--- START ---
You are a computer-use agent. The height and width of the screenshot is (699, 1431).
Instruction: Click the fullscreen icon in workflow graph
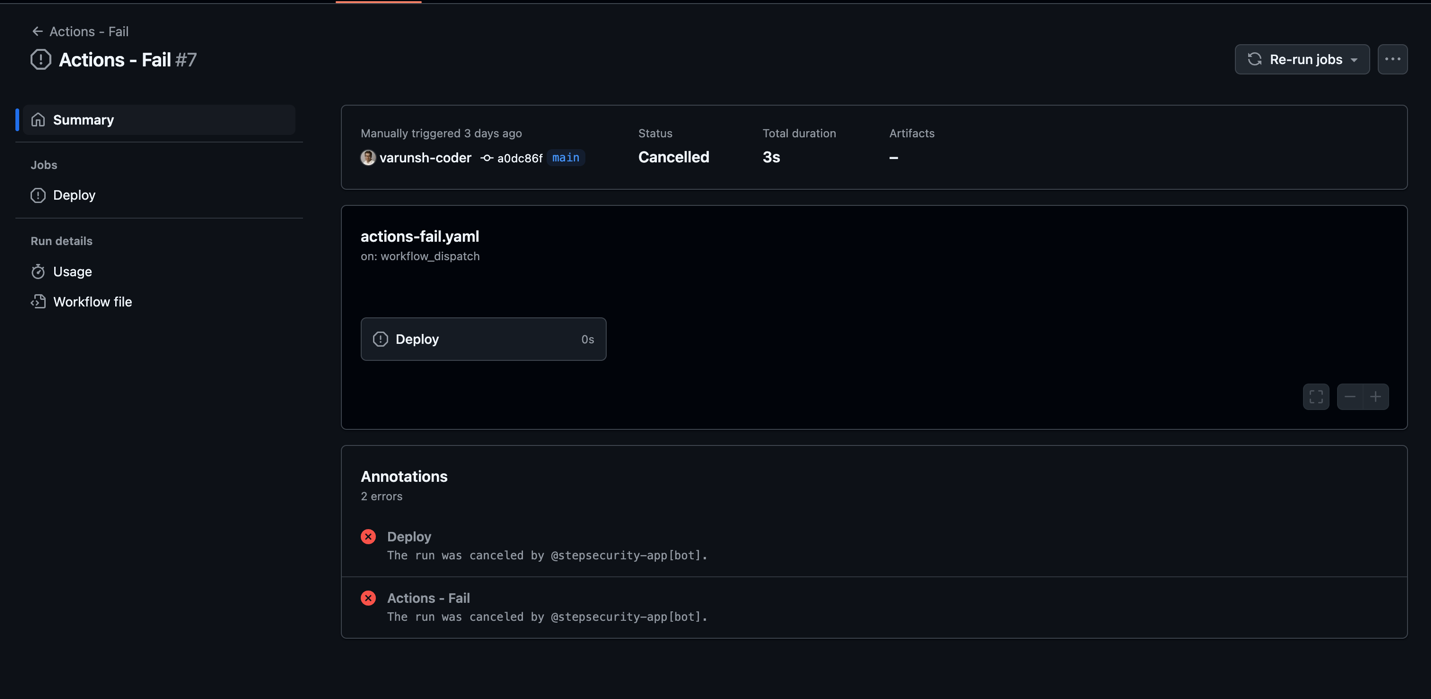click(x=1316, y=397)
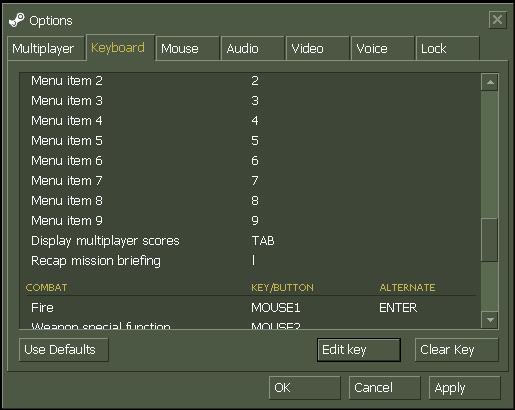Close the Options dialog with X
The width and height of the screenshot is (515, 410).
point(498,20)
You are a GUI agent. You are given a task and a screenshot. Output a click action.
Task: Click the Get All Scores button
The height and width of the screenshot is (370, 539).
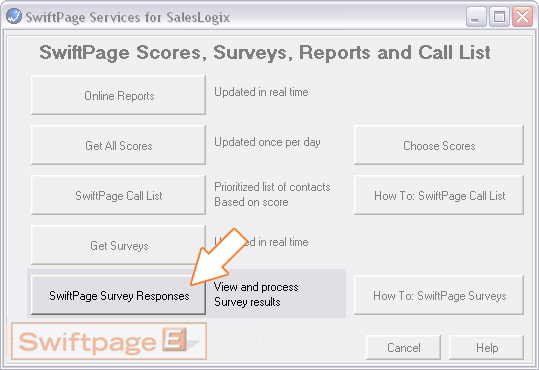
--- END ---
--- Work order ---
Keep every word of the records and none of the pictures when you print them again.

--- Exercise output ---
You are a computer-use agent. The height and width of the screenshot is (699, 1431).
Instruction: Click the fullscreen icon in workflow graph
click(x=1316, y=397)
Close the Options dialog with X
The width and height of the screenshot is (515, 410).
point(498,20)
You are a GUI agent. You are given a task and a screenshot. Output a click action.
Task: Click the Get All Scores button
The height and width of the screenshot is (370, 539).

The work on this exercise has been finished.